Irregular attendance and tardiness were particularly the bane of the day school. In a detailed statement of Sioux attendance for three terms in an American Board school, Stephen Riggs presented the pattern in vivid statistics:
TERM
AVERAGE ATTENDANCE4
First ..................
10-15 3/5 per week for 6 weeks.
Second ..............
12 1/5-33 1/2 per week for 12 weeks in morning.
4 2/5-8 1/4 per week for 3 weeks in afternoon.
Third ................
10-34 per week for 11 weeks in morning.
4 1/5-11 1/5 per week for 11 weeks in afternoon.

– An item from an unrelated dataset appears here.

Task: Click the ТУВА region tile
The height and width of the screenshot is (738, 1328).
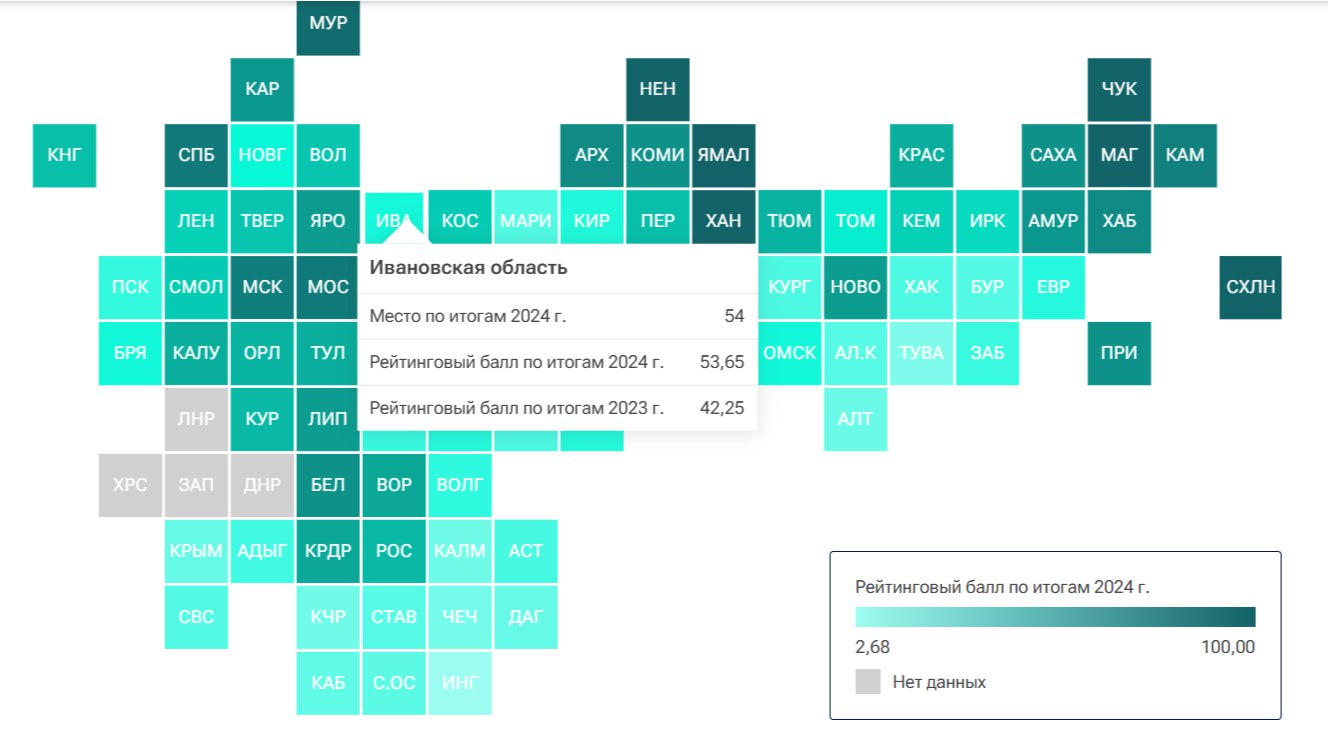Action: pos(921,353)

Not only were the scholars irregular in their day-to-day attendance but also in their attendance during the day. They cared little for punctuality or endurance. Thus the Quaker teacher on a Seneca reservation recorded how a child might drift in about ten o’clock and then more children would arrive until the greatest attendance occurred about noon. They would gradually leave until the last scholar departed about four o’clock.5 Even in boarding schools, turnover was high. In the first year of the Iowa school, only one boy of the twenty students admitted at the beginning remained after a year. The remainder spent nearly half the time at home.6 Letter after letter to missionary headquarters complained about attendance, regardless of the tribe or time. The parents in semiagricultural tribes claimed, just as rural white parents did and still do, that their offspring were needed at home.7 In the tribes of migratory habits, attendance was even more irregular.8
In addition to the economic reasons, disappointments and jealousies caused irregular attendance. Many parents and children expected much more concrete results from the “magic” of reading than mere literacy after attainment of such an arduous mystery. Some Sioux, for example, thought the mere writing of a request for a gift and the presentation of the slip of paper to the missionary would make him grant their wish. When the missionary paid no attention to the magic paper, they angrily denounced the school: “the book lies—the book is not WAKAN.”9 Many natives feared the missionaries would demand compensation for their teaching in the future. They preferred to retain their land and kept their children at home. If the teachers demanded no compensation, then reasoned the Indians, the schools must benefit the missionaries. Therefore, they asked payment for their children who attended school. Since the missionaries refused to pay, the parents withheld their children. Few Indian attitudes vexed the teachers more.10
The real cause of poor attendance at school was what the missionaries termed a lack of “family government.” The tribal cultures encountered by the teachers placed no value on prompt and steady attendance. In fact, little value was placed upon the schools introduced by the alien culture. Even the patient Quakers bemoaned the “unhappy” upbringing of the children, because the prospective scholars were “for the most part intirely [sic] left to act as the rude propensities of nature dictates, and accustomed to this un-subjected condition makes it very trying on them to be confined to learning.”11 In this permissive environment the child left school after the novelty wore off. Children preferred to play rather than attend school.12 The child-training theories of the Indians thus notably conflicted with those of the missionaries. For example, one Iowa Presbyterian missionary asked a hunting party to leave the children behind for schooling. The parents left the decision up to the children, and the missionary lamented that “the children would much rather travel over the prairies than up the hill of science.”13
Aside from prayers for change or toleration of bad attendance, several avenues were open to the missionaries to secure the desired punctuality and regularity. The simplest method to bring order from aboriginal chaos was the declaration of vacations at times of sickness, feasts, or hunting expeditions.14 Inducements were also offered. During times of famine or severe cold, a little food and a heated house were sufficient to fill the school.15 One young woman visited from hut to hut in a Wea village with a few picture books and dried fruit in an attempt to gather scholars for a school. To encourage attendance, she offered dinner. Eight children came for this bait. Corn planting intervened and other children demanded three meals; so she abandoned her efforts.16 Others distributed clothing.17 Many missionaries opposed such lures. They did not believe in catering to the Indians’ demand for compensation for the services for which the beneficiaries really should feel obligated.18 To secure greater control over pupil attendance, the missionaries frequently resorted to the boarding school.19 In some ways this was the largest bribe of all, since the children received gratuitous clothing, board, and lodging.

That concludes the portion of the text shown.